Ukraiński Złoczów prosi Pszów o pomoc
Samochody terenowe, noktowizory, ale też produkty spożywcze o długim terminie ważności oraz artykuły biurowe – z długą listą potrzeb i prośbą o rozwiązanie problemów zwróciła się do burmistrza miasta Czesława Krzystały Rada Miejska Złoczowa.
Złoczów to 24-tysięczne miasto w lwowskim obwodzie Ukrainy położone ponad 540 km od Pszowa. Prezydent miasta Igor Hrynkiw zwrócił się do Burmistrza Pszowa Czesława Krzystały z prośbą o pomoc w rozwiązaniu problemów.
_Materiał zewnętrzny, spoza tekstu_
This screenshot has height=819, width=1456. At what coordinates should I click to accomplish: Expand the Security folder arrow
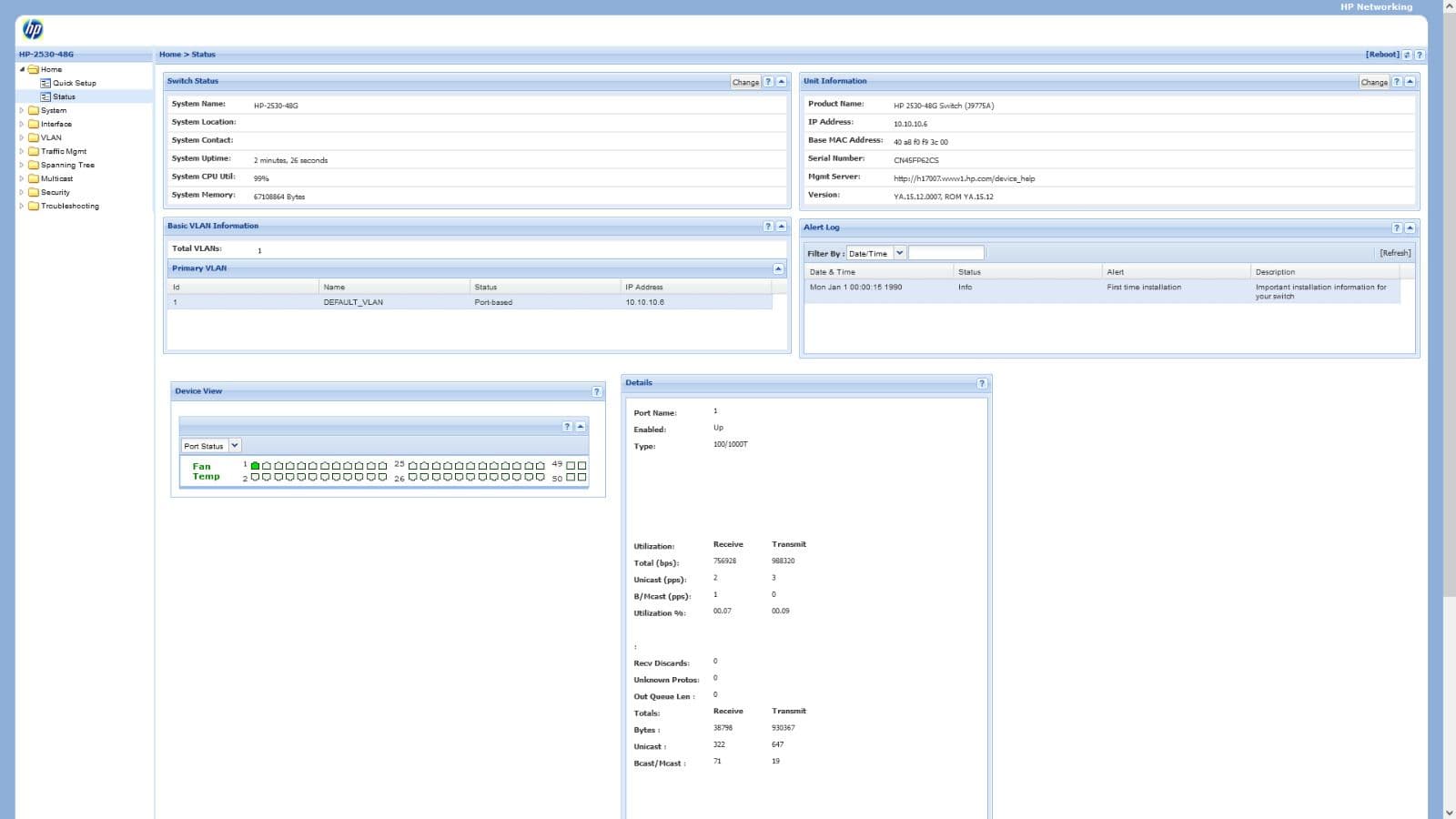pyautogui.click(x=22, y=193)
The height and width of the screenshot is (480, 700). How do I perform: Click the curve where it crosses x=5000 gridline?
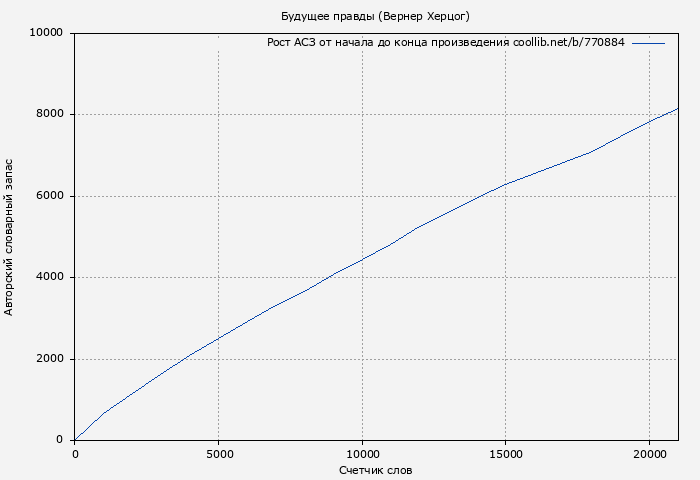[218, 338]
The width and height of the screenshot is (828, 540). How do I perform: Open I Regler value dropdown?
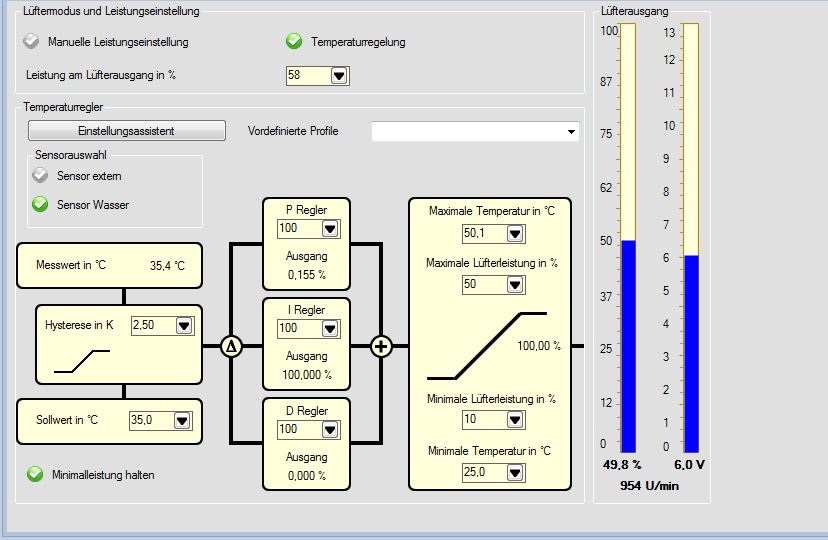coord(330,329)
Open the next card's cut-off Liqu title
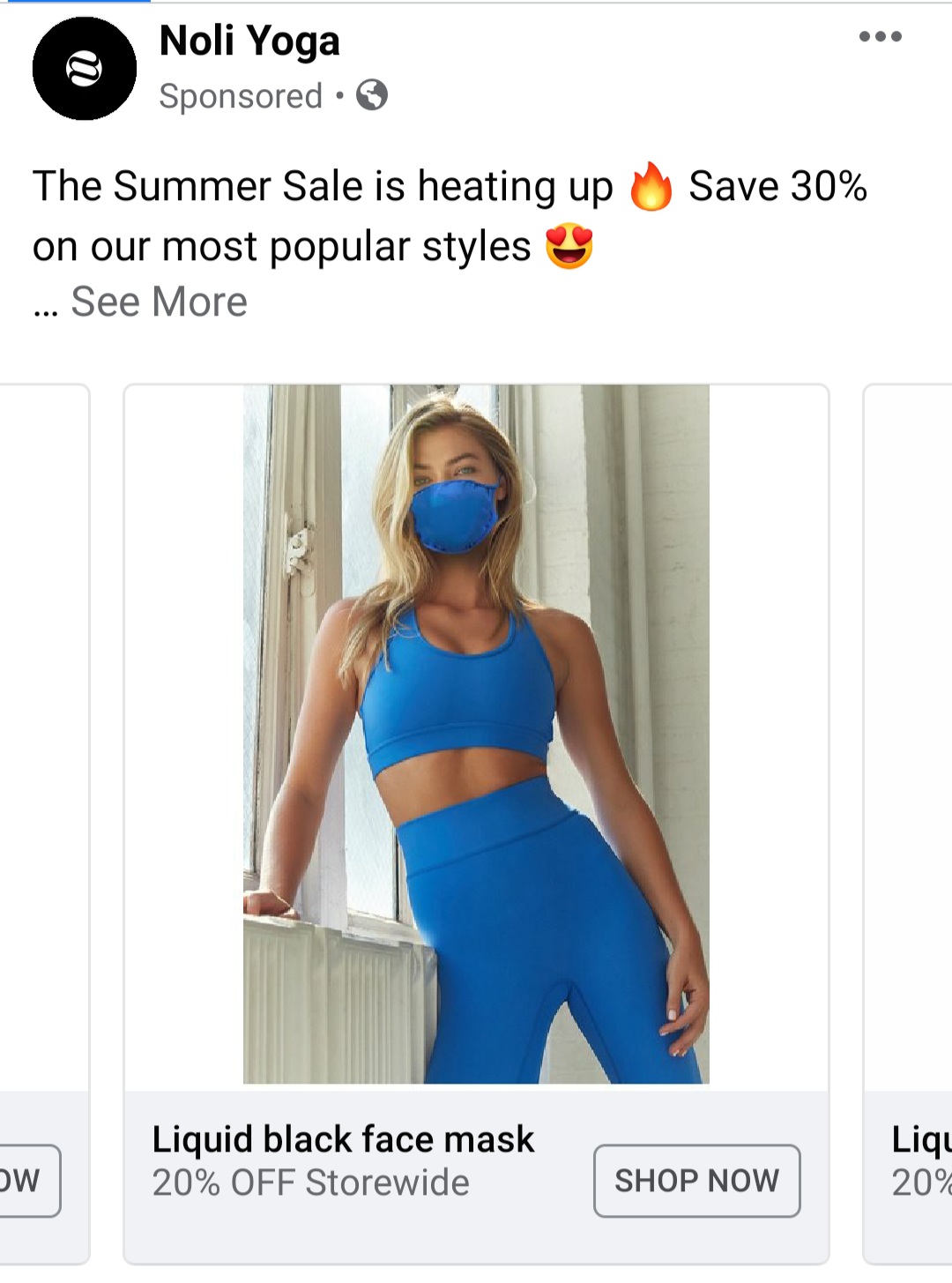This screenshot has width=952, height=1283. tap(922, 1139)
- Wojna trwa, a nasze potrzeby na froncie, dla przesiedleńców, sierot i osób znajdujących się w trudnej sytuacji, rosną. Nasze zasoby wyczerpują się. Rozumiemy, że bez pomocy Europy, całego cywilizowanego świata i naszych najbliższych przyjaciół, w szczególności Polaków, nie będziemy w stanie wygrać tej wojny, zniszczyć krwawy reżim putina i straszne imperium zła – czytamy w piśmie (pisownia oryginalna).
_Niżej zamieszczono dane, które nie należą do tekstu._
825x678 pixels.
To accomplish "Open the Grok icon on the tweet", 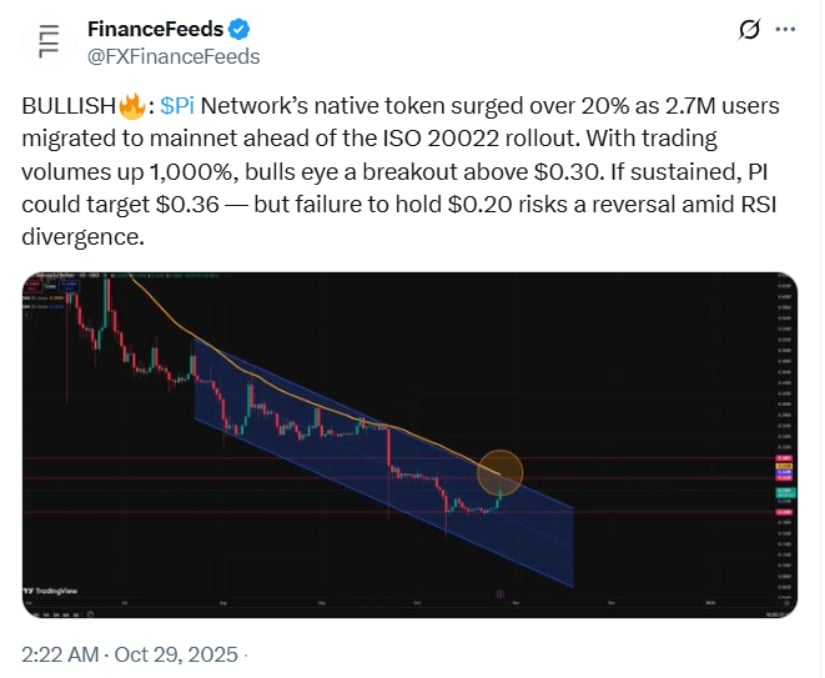I will 748,31.
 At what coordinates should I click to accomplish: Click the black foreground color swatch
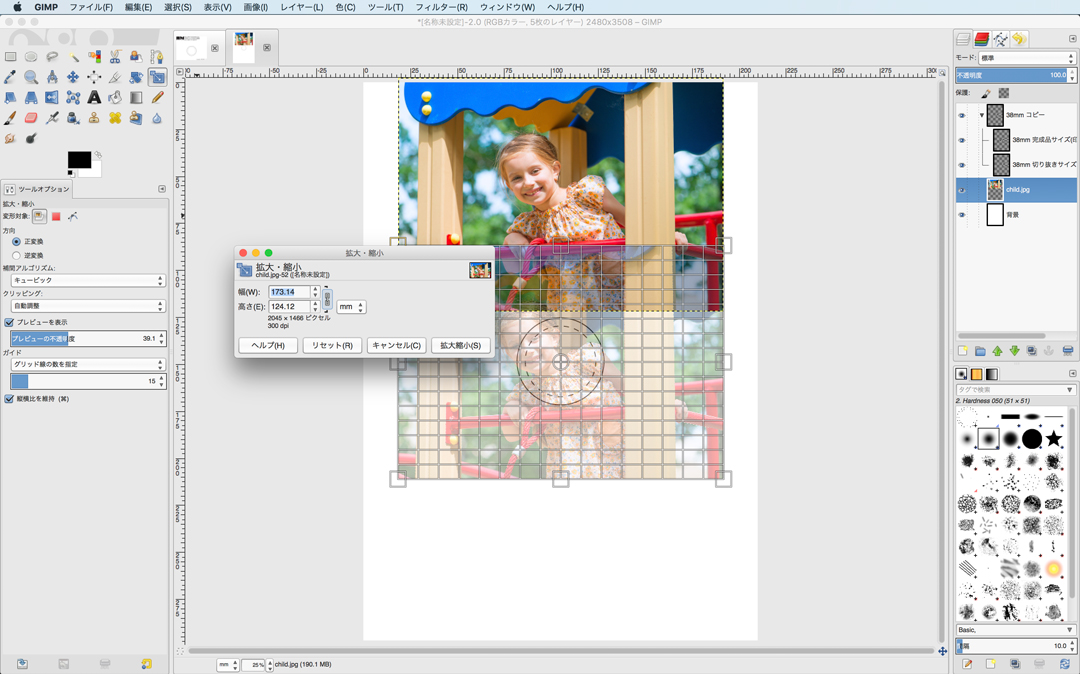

Złoczów do pisma dołącza listę rzeczy, które są potrzebne w pierwszej kolejności. Podzielono je na trzy kategorie:
1. dla żołnierzy Sił Zbrojnych Ukrainy: samochody z napędem na cztery koła, minibusy, urządenia termowizyjne, quadkoptery, walkie-talkie i inne;
2. wyposażenie schronów szkolnych w czasie sygnału „Alarm Powietrzny”: ławki drewniane, LED ekrany, laptopy, artykuły biurowe i inne;
3. na potrzeby Złoczowskiego Centralnego Szpitala Rejonowego: stojak laparoskopowy, ruchome stoły manipulacyjne, zestawy narzędzi chirurgicznych, stoły operacyjne RTG, lampy operacyjne i inne przedmioty.
- Wojna jest częścią naszego życia. Około 2000 mężczyzn i kobiet tylko z naszej hromady broni naszą wolność i zapewnia bezpieczeństwo innym narodom. Każdego dnia musimy wspierać wojsko, pomagać uchodźcom i zapewniać wszelką możliwą pomoc rodzinom obrońców i mieszkańcom obszarów frontowych – czytamy w piśmie.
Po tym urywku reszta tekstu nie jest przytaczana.